TASK DETAILS: Return the lines below verbatim, keeping every one of them in its original form and order.

PROVIDED RECORDS:
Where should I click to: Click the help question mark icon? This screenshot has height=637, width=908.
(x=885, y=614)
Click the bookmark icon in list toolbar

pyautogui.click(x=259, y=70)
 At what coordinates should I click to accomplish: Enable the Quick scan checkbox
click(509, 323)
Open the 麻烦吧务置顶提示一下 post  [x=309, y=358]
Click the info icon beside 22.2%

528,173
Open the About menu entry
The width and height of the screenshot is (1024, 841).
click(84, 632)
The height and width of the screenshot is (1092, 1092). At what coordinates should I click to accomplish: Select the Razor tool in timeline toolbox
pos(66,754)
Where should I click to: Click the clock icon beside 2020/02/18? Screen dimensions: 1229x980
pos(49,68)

RESULT:
Where should I click to: Click the help question mark icon? This screenshot has height=637, width=908.
(x=885, y=614)
Click the bookmark icon in list toolbar

pyautogui.click(x=259, y=70)
 At what coordinates should I click to accomplish: Enable the Quick scan checkbox
click(509, 323)
Open the 麻烦吧务置顶提示一下 post  [x=309, y=358]
Click the info icon beside 22.2%

528,173
Open the About menu entry
The width and height of the screenshot is (1024, 841).
click(84, 632)
The height and width of the screenshot is (1092, 1092). At what coordinates should I click to accomplish: Select the Razor tool in timeline toolbox
pos(66,754)
Where should I click to: Click the clock icon beside 2020/02/18? Screen dimensions: 1229x980
pos(49,68)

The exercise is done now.